Excerpted passage:
#####

Olive Bread

Though this looks like an artisan bread, it’s actually simple to make. Olives, garlic, and red pepper flakes create an irresistible Mediterranean flavor that’s perfect with any number of dishes.

Based adapted from ATK’s ‘Spicy Olive Bread’ from the book Bread Illustrated

Tips and Tricks

What kind of olives?

You can use any olives you have already. The pictures here show kalamata olives, which are one of my favorites. But this recipe is great if you have any leftover olives lying around that need to be used.

What if my dough doesn’t rise?

This bread is heavy because of the addition of olives and garlic. For that reason, the first rise time is longer than an hour.

It may be the case that it doesn’t fully rise to double it’s size. That’s ok. So long as the dough feels fluffy and not dense, it’s usable and should still bake well.

What if I don’t have a dutch oven?

The Dutch oven is important in this recipe because it gives the bread it’s nice, crispy crust. If you don’t have one, you can use a baking stone and cover the bread with another heat proof metal bowl.

You can also use another oven-safe pot or roasting pan that has a lid.

Ingredients:

(Makes 1 loaf)

  • 1 cup pitted olives, chopped (*see Tips and Tricks)

#####

Exercises to complete:
a) Answer these questions about the olive bread recipe, one per line:
(i) What kind of olives appear in the pictures?
(ii) What makes this bread heavy?
(iii) If you use a baking stone instead of a Dutch oven, what should cover the bread?
b) Retype the olive bread recipe word for word, everything from "Based adapted from" down to "still bake well.".
c) Continue the olive bread recipe from where it stops.
The records have no connection to the olive bread recipe.

Supplied records:
#####

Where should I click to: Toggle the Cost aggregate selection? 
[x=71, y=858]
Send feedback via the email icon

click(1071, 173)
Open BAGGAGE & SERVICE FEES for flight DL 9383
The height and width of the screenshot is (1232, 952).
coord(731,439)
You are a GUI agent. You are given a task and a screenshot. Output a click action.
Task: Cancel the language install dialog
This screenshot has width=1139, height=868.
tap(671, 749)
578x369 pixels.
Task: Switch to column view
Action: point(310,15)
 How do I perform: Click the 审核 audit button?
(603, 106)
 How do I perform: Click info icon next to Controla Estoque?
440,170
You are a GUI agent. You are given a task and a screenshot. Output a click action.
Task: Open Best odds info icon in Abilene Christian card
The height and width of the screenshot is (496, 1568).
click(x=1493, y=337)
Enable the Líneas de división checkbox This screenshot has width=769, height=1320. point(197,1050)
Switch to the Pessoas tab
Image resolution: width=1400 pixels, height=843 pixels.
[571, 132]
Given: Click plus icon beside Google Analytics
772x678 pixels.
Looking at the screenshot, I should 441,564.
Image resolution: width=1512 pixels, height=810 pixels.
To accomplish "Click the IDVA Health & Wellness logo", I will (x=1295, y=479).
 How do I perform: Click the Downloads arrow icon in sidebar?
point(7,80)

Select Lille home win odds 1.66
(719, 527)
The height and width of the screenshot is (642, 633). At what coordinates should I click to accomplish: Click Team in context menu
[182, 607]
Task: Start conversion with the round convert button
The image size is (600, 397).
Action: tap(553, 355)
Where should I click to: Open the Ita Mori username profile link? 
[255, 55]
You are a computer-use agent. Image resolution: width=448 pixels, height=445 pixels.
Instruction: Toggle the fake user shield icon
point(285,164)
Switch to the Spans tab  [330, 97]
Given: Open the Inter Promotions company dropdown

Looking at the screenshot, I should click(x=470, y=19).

#####

Responses by task:
a)
(i) Kalamata olives.
(ii) The addition of olives and garlic.
(iii) Another heat proof metal bowl.

b)
Based adapted from ATK’s ‘Spicy Olive Bread’ from the book Bread Illustrated

Tips and Tricks

What kind of olives?

You can use any olives you have already. The pictures here show kalamata olives, which are one of my favorites. But this recipe is great if you have any leftover olives lying around that need to be used.

What if my dough doesn’t rise?

This bread is heavy because of the addition of olives and garlic. For that reason, the first rise time is longer than an hour.

It may be the case that it doesn’t fully rise to double it’s size. That’s ok. So long as the dough feels fluffy and not dense, it’s usable and should still bake well.

c)
  • 2 tbsp garlic, minced (about 3 - 4 cloves)

  • 3 cups bread flour (or all-purpose), plus more for kneading

  • 2 ½ tsp active dry yeast

  • 2 tsp kosher salt

  • 1 tbsp red pepper flakes

  • 1 1/3 cups warm water

  • 2 tbsp pure cane sugar

  • 1 tbsp extra-virgin olive oil

Directions:

First chop your olives and garlic and set aside.

In the bowl of a stand mixer, mix your flour, yeast, salt, and red pepper flakes.

In a separate small bowl, mix together the water, sugar, and olive oil. Stir with a spoon until the sugar is fully dissolved.

Using a dough hook, turn the mixer on to low speed and slowly add the liquid mixture to your dry ingredients. Watch carefully here. If the dough is too wet, add a tbsp more of flour. If it’s too dry, add 1 tbsp of warm water. (It’s important you do this tablespoon by tablespoon so as not to add too much at a time). Turn the mixer on to medium-low and let it knead until the dough comes together and no flour remains (about 3 - 4 minutes).

Now take your olive and garlic and slowly add this to the dough ¼ cup at a time. Wait until the first batch is fully incorporated into the dough before adding the next one.

Take out of the stand mixer and place the dough on a lightly floured surface. Lightly knead for a minute or so, just to make the dough round and to be sure it’s fully ready for rising. Place in an olive oil-greased bowl and cover with plastic wrap or a damp tea-towel to rise for an hour and a half to two hours.

After your dough has risen, take out of the bowl and punch down onto a lightly-floured board. Knead a couple of times just for shaping purposes.

Take a piece of parchment paper and lightly grease it with some olive oil. Place the dough on top of the parchment, then carefully place the parchment and dough into a Dutch oven (or whatever kitchenware you’re using to bake your bread). **You can also lightly flour your Dutch oven here to prevent the dough from sticking.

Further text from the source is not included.